New law requires Illinois public schools to share information at annual IEP meetings.

It’s back to school! Did you know that, with this new school year, parents and guardians of Illinois public school students who have Individualized Education Plans (IEPs) must now be provided with information about IL ABLE Accounts during the students’ annual IEP meetings?

Illinois State Treasurer Michael Frerichs has partnered with the Illinois State Board of Education to ensure that the estimated 290,000 Illinois public school students who have IEPs – many of whom are eligible to own an IL ABLE Account –will receive information about IL ABLE Accounts at every annual IEP meeting. This is thanks to legislation, sponsored by Sen. David Koehler of Peoria and Rep. Dagmara “Dee” Avelar of Bolingbrook, which passed unanimously with bipartisan support.

“Families of students with disabilities may have additional considerations when planning for the future of their children. IL ABLE Accounts are an important financial tool that can help build financial resilience for their students and help them save for current and future disability-related expenses,” said Treasurer Michael Frerichs.

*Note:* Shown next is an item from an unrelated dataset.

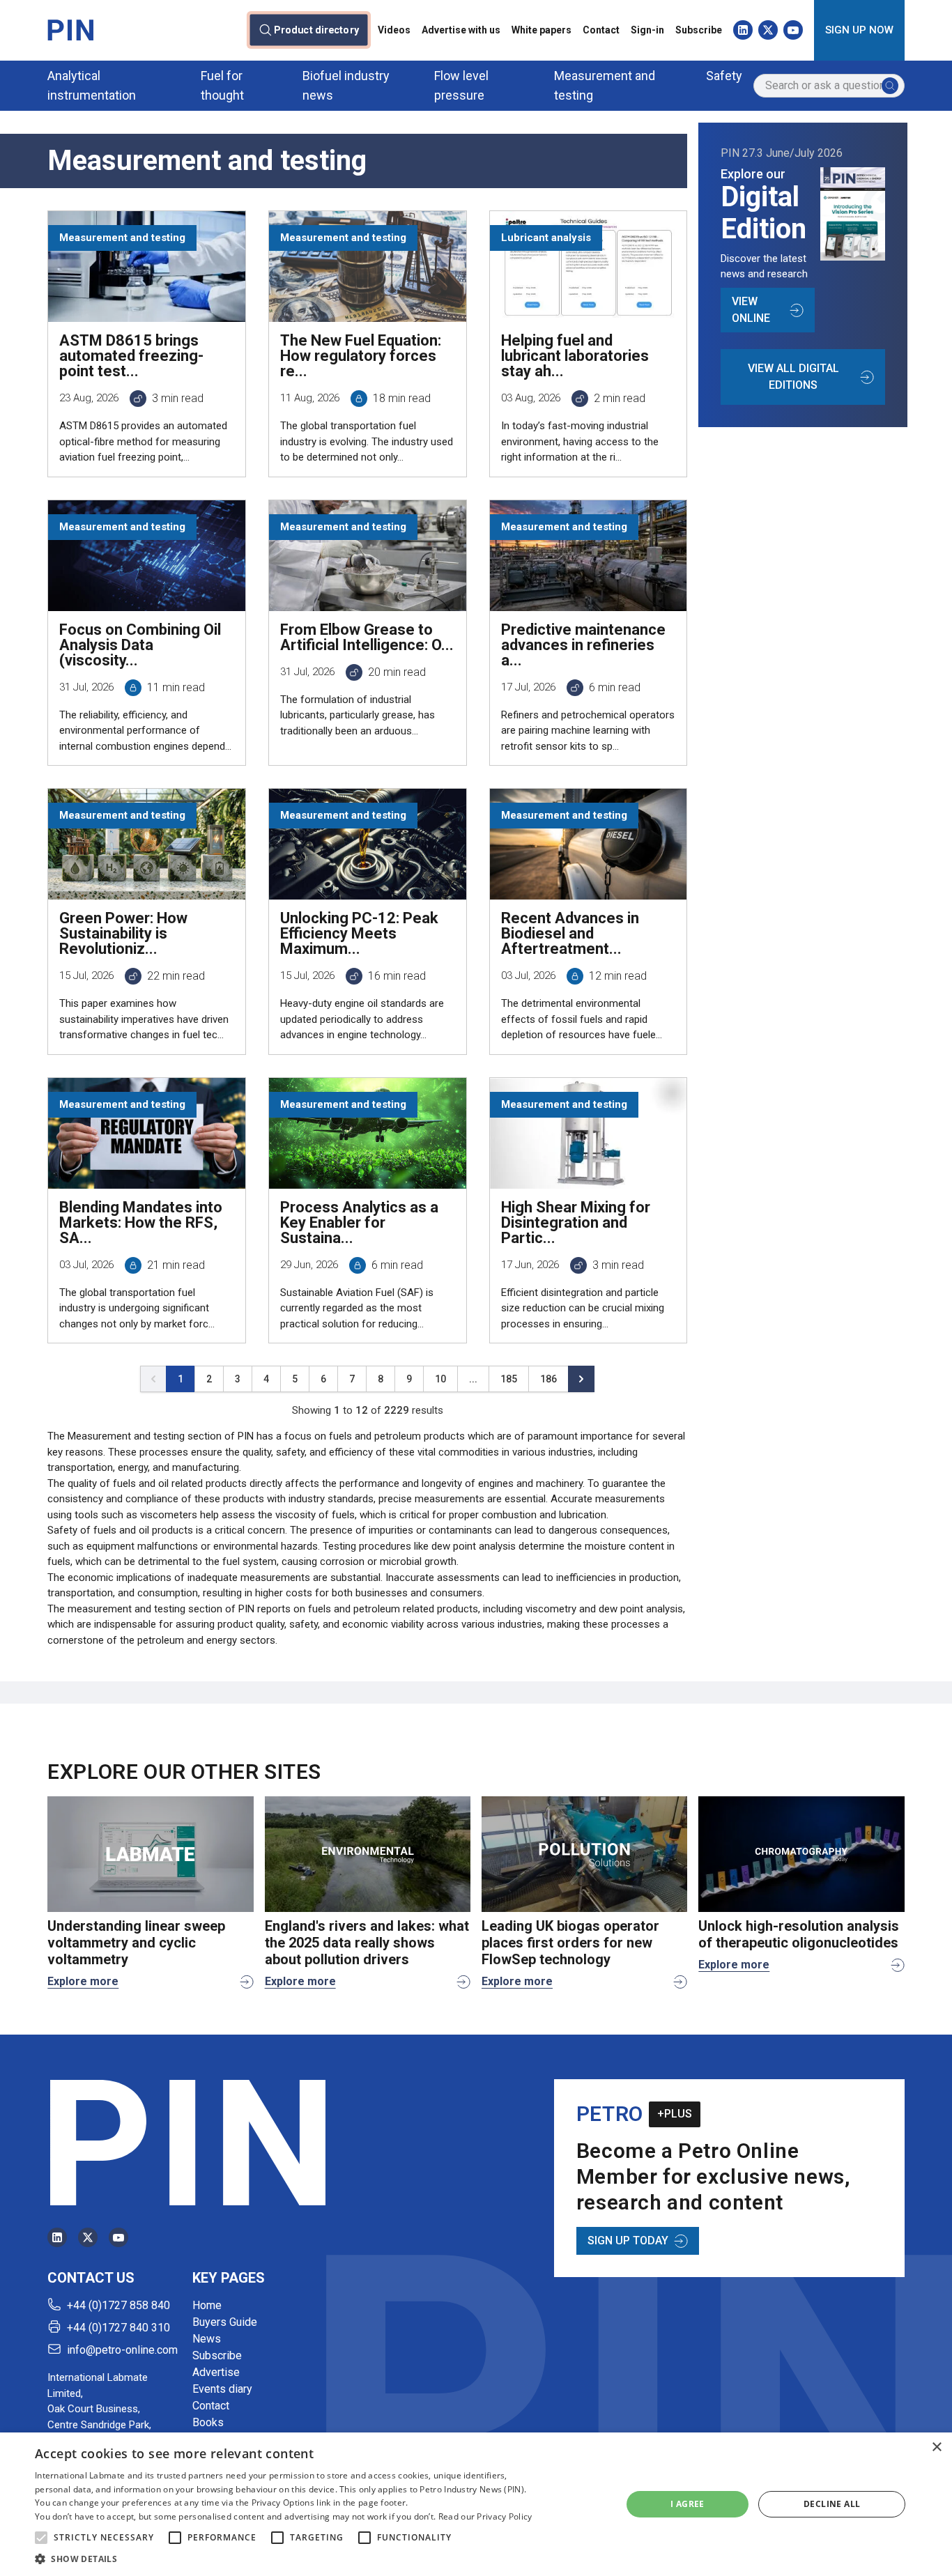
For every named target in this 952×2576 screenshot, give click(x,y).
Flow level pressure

It’s never too early to start saving. For families with children whose disabilities may make them eligible for federal disability benefits programs in adulthood – benefits such as Supplemental Security Income (SSI) and Medicaid – funds in an IL ABLE Account will not be counted as an asset when he or she applies for benefits. That means that up to $100,000 in ABLE Account assets will be protected from SSI asset tests and no asset limit for Medicaid.  Read about IL ABLE & Public Benefits.

With IL ABLE Accounts, people with disabilities and their families can save and invest their money, up to $17,000 a year,  for Qualified Disability Expenses. This includes expenditures on assistive technology, therapies, specialized equipment, transportation, job coaching, health care, education and more.

There are tax benefits as well. Earnings and withdrawals are tax-free when used for Qualified Disability Expenses. Plus, Illinois taxpayers who contribute to an IL ABLE Account may be eligible to take a state income tax deduction of up to $10,000 if filing as an individual and $20,000 jointly.